PH’s price line is above the primary valuation line (orange) and above the normal P/E ratio (blue), so the stock is trading at a premium to fair value. An investment in PH in July 2009 would have returned 17.2% on an annualized basis (including dividends), whereas the S&P 500 returned only 13.6% over the same time frame.
I think PH would be a compelling candidate under $185 per share, so, for now, I’m not really interested in opening a position.
Dividend Kings with Quality Scores of 15-19
This group of stocks is deemed High-Quality DG stocks. They fell short on up to five quality indicators and scored less than 4 points on one or more of the quality indicators.
I own one of these stocks Altria (MO), which is trading well below fair-value and also offers a compelling CDN of 17. I already own a full position of MO, otherwise adding to my position would have been prudent.
None of the other stocks look interesting to me, including Federal Realty Investment Trust (NYSE:FRT), a stock I previously owned. I decided to close my position in FRT in April 2019 as the REIT’s yield is on the low side and the dividend growth rate has slowed down in recent years.
Dividend Kings with Quality Scores below 15
The final group of stocks has quality scores below 15 points, with six in the Medium-Quality category and one in the Low-Quality category. There are no Dividend Kings in the Lowest Quality category.
I don’t own any of these stocks, although I previously owned Target (TGT). I closed my position in December 2017 to harvest tax losses. In hindsight, closing my TGT position was a poor move as the stock price shot up soon thereafter and I have yet to find a good re-entry point. On the other hand, now that I’m using quality scores to direct my investment choices, TGT no longer makes the grade.
Nordson (NDSN) has a compelling CDN, though the stock is trading at a significant premium to my fair value estimate. Furthermore, the puny yield of 0.92% is too low to seriously consider.
NDSN’s price line is above the primary valuation line and above the normal P/E ratio, so the stock is trading at a premium to fair value. An investment in NDSN in November 2009 would have returned 22.2% on an annualized basis (including dividends), whereas the S&P 500 returned only 12. 5% over the same time frame.
I might be interested in NDSN if the stock trades below $125 per share, but that’s substantially below the current stock price of $163 per share.
In my view, David Van Knapp’s quality scoring system does a remarkable job identifying high-quality DG stocks. The quality scoring system is quite stringent and stocks scoring 20-25 points would be considered high-quality stocks by many investors.
I modified the quality scoring system in order to rank DG stocks.
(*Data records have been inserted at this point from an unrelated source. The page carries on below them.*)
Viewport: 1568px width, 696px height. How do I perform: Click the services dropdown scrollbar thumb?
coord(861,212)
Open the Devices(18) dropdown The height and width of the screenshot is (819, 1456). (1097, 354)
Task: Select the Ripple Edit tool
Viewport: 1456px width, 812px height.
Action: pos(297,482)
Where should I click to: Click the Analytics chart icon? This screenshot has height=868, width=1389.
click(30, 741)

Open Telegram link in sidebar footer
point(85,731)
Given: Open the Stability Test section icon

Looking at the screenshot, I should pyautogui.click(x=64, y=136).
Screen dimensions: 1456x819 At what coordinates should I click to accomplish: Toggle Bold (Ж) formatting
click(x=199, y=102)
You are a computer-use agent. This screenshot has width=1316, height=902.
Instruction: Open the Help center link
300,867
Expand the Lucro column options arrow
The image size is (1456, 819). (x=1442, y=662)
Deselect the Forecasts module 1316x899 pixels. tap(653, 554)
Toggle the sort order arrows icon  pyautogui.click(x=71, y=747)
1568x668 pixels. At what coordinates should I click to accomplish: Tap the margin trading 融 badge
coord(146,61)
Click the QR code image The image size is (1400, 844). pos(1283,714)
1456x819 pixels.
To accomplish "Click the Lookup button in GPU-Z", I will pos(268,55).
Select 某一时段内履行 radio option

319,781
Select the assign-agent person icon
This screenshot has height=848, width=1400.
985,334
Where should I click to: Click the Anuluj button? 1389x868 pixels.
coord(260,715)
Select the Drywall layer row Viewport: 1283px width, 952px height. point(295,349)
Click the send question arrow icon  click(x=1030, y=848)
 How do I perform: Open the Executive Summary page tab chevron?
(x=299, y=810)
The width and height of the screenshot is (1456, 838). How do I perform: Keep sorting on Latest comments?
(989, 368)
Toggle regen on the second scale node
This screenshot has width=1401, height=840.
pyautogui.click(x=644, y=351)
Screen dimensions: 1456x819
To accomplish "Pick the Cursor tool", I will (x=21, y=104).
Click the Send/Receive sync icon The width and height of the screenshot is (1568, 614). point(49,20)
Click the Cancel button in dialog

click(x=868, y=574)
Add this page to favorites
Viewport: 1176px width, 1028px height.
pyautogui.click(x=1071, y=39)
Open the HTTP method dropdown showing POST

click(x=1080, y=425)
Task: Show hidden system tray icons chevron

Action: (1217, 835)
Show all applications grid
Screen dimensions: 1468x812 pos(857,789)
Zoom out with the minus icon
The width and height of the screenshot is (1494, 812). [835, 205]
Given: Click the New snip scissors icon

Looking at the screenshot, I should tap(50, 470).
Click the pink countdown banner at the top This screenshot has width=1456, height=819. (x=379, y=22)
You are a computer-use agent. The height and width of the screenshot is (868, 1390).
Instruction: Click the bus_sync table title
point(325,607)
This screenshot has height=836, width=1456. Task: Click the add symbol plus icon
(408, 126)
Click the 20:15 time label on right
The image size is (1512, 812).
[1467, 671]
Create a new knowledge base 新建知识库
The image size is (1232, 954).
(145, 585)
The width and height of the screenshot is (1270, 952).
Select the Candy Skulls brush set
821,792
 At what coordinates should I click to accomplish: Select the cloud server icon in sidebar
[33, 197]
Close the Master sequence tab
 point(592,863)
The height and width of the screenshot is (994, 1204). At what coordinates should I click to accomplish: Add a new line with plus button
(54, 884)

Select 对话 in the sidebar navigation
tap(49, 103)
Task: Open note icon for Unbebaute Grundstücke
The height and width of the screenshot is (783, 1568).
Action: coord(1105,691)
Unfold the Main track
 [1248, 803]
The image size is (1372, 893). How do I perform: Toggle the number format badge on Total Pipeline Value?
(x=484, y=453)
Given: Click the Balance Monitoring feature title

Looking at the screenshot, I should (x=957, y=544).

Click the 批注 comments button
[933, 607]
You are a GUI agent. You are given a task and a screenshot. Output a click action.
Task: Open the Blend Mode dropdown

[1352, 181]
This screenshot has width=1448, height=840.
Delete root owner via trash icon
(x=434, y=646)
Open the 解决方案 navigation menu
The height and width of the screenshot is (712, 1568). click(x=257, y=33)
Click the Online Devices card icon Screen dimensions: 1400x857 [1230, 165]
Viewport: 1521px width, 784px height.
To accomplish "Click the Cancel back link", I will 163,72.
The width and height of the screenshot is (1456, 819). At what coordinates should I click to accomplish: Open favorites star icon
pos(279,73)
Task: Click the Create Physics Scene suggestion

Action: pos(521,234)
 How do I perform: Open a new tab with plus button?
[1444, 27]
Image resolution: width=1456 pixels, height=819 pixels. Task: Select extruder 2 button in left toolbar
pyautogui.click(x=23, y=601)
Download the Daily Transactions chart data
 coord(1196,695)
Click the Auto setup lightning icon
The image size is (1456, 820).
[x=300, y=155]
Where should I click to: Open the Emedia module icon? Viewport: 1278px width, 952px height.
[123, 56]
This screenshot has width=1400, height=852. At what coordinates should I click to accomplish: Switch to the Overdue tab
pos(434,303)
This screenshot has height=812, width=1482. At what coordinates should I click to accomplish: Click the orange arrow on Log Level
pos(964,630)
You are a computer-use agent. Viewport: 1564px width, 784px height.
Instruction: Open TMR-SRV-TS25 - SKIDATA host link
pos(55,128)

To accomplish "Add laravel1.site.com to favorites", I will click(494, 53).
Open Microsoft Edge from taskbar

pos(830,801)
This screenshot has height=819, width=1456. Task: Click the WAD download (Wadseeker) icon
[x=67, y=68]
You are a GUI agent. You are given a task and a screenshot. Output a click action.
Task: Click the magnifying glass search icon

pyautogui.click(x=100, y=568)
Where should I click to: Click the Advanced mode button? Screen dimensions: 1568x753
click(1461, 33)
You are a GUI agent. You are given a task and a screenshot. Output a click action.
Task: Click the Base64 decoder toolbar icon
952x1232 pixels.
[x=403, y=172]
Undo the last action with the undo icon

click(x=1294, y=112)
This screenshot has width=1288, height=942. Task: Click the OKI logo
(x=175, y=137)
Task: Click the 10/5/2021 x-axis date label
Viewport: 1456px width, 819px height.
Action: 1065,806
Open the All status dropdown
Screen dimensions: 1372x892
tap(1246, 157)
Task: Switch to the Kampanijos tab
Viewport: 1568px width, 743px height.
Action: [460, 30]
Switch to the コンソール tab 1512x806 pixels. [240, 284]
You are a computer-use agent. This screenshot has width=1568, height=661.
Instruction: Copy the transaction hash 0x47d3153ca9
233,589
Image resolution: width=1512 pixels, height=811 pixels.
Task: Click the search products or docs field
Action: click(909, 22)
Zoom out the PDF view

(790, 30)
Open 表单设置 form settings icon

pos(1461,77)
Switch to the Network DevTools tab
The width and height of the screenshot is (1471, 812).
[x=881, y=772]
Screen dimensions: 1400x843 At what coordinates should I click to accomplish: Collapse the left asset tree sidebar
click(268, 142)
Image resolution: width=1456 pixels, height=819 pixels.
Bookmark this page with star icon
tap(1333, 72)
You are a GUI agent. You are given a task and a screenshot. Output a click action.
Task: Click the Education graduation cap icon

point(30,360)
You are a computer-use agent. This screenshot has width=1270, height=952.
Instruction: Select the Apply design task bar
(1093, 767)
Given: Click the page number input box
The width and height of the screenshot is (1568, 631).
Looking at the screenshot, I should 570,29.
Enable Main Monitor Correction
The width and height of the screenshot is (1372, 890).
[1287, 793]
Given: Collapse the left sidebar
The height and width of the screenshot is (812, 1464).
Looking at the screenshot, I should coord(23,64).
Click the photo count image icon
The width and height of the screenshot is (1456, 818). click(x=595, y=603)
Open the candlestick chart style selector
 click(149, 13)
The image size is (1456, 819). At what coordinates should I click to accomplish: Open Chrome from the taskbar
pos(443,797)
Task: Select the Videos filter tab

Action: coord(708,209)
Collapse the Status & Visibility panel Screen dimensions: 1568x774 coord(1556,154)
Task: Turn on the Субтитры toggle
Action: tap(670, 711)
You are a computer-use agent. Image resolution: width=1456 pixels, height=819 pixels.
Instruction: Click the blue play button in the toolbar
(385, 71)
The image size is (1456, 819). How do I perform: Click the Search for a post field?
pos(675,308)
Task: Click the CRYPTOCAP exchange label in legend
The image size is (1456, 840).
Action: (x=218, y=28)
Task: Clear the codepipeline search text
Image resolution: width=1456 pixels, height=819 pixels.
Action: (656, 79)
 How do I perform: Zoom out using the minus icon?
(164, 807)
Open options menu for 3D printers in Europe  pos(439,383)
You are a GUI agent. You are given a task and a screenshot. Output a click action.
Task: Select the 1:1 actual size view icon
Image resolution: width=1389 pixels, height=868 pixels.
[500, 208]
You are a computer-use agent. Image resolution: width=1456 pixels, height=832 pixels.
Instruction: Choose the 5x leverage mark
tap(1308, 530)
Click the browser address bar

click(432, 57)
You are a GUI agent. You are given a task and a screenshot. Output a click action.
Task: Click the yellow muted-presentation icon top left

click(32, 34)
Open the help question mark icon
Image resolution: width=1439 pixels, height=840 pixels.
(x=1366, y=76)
This article ranked the 28 Dividend Kings, an elite group of stocks that have increased their dividend payouts for at least 50 consecutive years.
I’ve highlighted some stocks I find worthy of further consideration, especially those trading below fair value. Only MMM, LOW, and MO seem like good candidates at the present time. They offer compelling CDNs and are trading below fair value.
Of the 28 Dividend Kings, 15 are in the highest quality category with quality scores in the 20-25 range, 6 are high-quality stocks (15-19), while the remaining 7 stocks have quality scores below 15 points. The Dividend Kings include some truly high-quality stocks!
As always, though, I encourage readers to do their own due diligence before investing in any of the stocks I cover.